Skip to main content

A Python package for EGIVE, an efficient variable importance and interaction detection method for black-box ML models

Project description

egive

Code repository for EGIVE (Efficient Global Interaction and Variable Explainability)

🔍 EGIVE — Efficient Global Interaction and Variable Explainability

A Fast, Model-Agnostic Framework for Global Interpretability of Black-Box Models


📚 Publications

EGIVE: Efficient Global Interaction and Variable Explainability
Under review / Working paper
Authors:
(Update citation upon acceptance)


📦 Overview

This repository provides an implementation of EGIVE (Efficient Global Interaction and Variable Explainability)
a fast, comprehensive, and model-agnostic framework for global interpretability analysis of black-box machine learning models.

While many interpretability tools focus on local explanations or rely on model-specific assumptions, EGIVE is designed for global analysis, characterizing:

  • Single-variable effects
  • Pairwise interactions
  • User-defined three-way interactions

across the entire training distribution, with significantly reduced computational cost.

EGIVE enables interactive exploration of variable importance and interaction structure, making it suitable for responsible ML, scientific discovery, and high-stakes decision-making domains such as healthcare.


🚀 Key Contributions

  • Fast Global Interpretability: Achieves orders-of-magnitude speedups over SHAP and interaction-based baselines.
  • 🧩 Unified Framework: Computes feature importance, interaction strength, and partial dependence plots in a single pass.
  • 🧠 Model-Agnostic: Applicable to Random Forests, Neural Networks, and arbitrary black-box predictors.
  • 🔁 Computation Reuse: Reuses partial dependence evaluations to estimate interaction effects efficiently.
  • 📊 Comprehensive Outputs: Supports single-feature effects, pairwise interactions, and selected three-way interactions.
  • 🏥 Real-World Impact: Demonstrated on simulated benchmarks and real-world healthcare datasets.

==================================================

= WHAT TO WORK ON =
Write out, word for word, the stretch of the EGIVE package description from "This repository provides" through "reduced computational cost.".

==================================================

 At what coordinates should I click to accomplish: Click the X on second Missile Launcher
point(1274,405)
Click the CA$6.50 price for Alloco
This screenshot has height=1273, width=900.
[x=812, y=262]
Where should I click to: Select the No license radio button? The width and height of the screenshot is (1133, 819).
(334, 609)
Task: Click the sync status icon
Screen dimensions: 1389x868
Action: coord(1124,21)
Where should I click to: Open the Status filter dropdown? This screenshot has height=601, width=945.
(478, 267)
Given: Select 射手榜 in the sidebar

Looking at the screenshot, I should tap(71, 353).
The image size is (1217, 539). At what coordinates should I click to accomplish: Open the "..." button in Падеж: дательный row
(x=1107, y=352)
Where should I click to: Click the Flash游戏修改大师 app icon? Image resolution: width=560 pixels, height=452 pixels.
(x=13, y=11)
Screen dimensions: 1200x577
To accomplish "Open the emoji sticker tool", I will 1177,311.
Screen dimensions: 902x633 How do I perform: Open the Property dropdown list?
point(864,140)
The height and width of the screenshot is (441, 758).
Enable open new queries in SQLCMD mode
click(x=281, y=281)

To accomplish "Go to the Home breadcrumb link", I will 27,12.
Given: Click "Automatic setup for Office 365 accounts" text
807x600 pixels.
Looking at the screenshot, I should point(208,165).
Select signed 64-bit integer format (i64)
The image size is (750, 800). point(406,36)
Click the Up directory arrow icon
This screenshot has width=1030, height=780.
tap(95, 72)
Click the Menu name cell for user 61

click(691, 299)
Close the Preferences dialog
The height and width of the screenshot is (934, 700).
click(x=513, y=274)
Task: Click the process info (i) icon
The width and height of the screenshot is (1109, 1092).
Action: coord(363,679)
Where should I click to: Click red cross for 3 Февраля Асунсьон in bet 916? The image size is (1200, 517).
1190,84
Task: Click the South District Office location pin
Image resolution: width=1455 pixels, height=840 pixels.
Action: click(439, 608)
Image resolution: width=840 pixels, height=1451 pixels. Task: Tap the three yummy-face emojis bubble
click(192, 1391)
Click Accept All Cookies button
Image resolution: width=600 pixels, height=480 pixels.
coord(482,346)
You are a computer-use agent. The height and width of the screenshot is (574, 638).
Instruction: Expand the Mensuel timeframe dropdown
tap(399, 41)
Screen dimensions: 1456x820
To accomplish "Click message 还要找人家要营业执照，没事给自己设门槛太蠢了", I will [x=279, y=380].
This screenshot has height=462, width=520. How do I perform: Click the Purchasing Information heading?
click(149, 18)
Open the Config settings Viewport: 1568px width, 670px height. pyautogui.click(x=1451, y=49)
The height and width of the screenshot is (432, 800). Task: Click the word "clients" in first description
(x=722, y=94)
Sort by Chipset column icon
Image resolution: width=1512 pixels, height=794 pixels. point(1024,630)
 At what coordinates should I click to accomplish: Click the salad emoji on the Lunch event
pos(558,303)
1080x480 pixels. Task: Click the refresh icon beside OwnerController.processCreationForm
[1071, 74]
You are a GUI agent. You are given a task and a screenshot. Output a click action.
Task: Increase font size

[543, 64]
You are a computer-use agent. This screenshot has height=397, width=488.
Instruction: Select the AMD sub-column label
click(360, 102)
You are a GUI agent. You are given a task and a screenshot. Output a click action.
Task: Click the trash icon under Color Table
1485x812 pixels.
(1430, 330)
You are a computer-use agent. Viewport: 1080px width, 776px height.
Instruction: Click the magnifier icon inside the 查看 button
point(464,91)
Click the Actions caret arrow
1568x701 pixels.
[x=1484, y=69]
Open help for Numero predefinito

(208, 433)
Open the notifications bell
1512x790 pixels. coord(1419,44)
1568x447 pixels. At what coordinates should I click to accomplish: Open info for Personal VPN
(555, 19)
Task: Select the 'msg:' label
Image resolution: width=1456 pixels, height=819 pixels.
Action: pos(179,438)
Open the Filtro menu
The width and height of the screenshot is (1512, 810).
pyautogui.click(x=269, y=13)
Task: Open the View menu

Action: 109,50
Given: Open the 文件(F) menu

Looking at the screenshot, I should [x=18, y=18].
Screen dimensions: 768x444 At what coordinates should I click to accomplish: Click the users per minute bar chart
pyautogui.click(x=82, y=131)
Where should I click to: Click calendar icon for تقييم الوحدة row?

==================================================

= OUTPUT FOR THIS EXERCISE =
This repository provides an implementation of EGIVE (Efficient Global Interaction and Variable Explainability)
a fast, comprehensive, and model-agnostic framework for global interpretability analysis of black-box machine learning models.

While many interpretability tools focus on local explanations or rely on model-specific assumptions, EGIVE is designed for global analysis, characterizing:

  • Single-variable effects
  • Pairwise interactions
  • User-defined three-way interactions

across the entire training distribution, with significantly reduced computational cost.